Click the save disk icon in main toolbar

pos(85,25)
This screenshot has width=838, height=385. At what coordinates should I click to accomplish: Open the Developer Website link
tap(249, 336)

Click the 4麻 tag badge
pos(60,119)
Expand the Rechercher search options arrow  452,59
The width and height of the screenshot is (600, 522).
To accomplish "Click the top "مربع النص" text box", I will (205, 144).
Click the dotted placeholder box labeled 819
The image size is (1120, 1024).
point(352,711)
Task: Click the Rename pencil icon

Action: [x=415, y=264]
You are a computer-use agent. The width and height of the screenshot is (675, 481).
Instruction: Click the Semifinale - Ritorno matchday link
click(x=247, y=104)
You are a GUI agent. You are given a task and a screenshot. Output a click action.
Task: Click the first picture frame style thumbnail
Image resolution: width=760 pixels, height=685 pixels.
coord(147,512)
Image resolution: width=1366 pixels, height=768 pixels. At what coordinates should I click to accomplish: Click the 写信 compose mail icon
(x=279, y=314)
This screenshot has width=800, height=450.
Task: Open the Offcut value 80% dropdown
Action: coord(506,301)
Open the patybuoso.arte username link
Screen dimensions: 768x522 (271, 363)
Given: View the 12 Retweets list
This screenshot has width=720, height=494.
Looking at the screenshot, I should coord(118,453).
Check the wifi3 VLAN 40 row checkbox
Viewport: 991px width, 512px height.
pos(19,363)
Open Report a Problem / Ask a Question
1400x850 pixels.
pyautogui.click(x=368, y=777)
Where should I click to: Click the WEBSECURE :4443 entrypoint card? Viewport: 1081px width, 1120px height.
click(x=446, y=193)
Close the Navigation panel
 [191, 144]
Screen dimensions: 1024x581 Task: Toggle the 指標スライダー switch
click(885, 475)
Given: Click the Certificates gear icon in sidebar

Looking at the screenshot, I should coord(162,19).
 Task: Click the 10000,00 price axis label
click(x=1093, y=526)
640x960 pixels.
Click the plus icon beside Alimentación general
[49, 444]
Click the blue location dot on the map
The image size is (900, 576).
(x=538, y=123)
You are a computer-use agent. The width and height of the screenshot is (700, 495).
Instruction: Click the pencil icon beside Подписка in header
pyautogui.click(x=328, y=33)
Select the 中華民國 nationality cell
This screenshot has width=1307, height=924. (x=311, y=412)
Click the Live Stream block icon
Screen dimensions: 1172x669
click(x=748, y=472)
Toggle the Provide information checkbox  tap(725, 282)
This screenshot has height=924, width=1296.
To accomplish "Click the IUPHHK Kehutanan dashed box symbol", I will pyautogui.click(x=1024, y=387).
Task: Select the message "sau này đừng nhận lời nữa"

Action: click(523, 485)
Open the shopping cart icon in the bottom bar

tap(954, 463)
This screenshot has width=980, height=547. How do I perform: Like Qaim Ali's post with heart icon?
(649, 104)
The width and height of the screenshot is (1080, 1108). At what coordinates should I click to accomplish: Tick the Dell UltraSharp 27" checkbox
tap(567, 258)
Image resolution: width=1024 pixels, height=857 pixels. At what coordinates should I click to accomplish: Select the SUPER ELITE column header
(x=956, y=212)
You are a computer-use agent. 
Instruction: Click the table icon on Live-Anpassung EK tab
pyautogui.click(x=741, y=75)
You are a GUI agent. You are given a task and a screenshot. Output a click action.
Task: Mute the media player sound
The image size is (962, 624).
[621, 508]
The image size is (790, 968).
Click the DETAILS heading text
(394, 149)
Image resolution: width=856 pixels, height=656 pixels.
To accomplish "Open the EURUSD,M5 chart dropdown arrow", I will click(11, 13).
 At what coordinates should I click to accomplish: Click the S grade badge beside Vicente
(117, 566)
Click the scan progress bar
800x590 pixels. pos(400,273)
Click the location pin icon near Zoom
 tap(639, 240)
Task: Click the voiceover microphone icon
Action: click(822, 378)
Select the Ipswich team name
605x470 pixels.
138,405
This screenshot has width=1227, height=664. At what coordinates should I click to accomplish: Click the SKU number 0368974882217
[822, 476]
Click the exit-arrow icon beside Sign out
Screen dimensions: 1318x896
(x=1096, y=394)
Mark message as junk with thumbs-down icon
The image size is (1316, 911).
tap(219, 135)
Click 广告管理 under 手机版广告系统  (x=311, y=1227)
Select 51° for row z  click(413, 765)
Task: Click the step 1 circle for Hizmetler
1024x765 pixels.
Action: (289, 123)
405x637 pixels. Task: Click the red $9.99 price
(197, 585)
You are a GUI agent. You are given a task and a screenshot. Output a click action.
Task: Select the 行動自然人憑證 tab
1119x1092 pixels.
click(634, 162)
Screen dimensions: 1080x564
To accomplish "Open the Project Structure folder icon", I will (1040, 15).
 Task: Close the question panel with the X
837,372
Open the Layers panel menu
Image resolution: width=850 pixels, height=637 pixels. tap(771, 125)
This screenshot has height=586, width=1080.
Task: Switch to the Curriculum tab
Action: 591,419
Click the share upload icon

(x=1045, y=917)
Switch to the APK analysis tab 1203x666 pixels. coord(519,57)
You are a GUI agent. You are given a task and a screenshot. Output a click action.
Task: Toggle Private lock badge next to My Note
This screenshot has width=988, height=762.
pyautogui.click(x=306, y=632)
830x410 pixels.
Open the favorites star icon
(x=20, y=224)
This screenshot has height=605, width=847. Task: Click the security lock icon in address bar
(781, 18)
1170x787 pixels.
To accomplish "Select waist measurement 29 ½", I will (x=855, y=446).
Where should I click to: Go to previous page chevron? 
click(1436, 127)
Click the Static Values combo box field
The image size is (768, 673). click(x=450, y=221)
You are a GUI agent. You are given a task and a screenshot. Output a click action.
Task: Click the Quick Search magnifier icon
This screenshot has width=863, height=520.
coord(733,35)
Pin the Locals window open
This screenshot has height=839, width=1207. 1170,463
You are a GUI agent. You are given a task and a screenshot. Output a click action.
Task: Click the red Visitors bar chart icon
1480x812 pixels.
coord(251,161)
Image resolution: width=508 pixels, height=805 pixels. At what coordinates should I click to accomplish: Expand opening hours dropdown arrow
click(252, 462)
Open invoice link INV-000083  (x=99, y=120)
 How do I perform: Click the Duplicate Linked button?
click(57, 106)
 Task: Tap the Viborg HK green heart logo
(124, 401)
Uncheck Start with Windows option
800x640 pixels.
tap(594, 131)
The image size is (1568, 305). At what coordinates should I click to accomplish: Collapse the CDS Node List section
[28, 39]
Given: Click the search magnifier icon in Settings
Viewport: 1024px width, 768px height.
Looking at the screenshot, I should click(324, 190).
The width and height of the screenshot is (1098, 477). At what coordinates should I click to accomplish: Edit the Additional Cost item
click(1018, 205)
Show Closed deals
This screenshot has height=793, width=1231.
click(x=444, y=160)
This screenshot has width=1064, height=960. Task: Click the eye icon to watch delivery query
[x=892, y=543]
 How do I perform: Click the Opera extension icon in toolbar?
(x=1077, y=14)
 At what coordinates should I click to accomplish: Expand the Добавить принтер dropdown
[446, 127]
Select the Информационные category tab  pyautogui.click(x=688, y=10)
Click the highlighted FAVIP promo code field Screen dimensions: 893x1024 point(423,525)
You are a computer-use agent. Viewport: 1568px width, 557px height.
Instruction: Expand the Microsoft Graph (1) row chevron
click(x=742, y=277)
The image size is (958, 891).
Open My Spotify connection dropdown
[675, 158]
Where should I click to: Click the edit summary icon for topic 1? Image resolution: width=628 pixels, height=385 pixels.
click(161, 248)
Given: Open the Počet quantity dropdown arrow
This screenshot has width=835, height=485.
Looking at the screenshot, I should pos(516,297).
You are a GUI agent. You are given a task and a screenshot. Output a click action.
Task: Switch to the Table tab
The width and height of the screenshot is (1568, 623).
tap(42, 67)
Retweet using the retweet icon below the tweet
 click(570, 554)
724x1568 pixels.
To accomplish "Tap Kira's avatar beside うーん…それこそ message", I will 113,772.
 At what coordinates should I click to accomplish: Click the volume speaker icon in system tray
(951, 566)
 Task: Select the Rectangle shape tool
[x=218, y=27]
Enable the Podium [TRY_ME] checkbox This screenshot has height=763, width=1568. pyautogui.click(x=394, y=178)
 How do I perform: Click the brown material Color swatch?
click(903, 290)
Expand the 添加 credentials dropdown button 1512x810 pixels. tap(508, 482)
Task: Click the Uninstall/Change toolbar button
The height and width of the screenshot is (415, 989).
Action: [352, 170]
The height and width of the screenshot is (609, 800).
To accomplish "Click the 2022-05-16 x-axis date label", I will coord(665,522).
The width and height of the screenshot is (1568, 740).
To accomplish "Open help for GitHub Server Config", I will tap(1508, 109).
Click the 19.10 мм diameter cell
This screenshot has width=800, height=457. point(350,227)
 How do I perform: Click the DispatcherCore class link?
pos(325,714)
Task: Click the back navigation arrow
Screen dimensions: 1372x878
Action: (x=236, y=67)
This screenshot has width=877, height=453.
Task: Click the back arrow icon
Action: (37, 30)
------------------------------------------------
▶ Action item: Report the lines above that contain "magnifier".

▶ Worked solution:
Task: Click the Quick Search magnifier icon
Given: Click the search magnifier icon in Settings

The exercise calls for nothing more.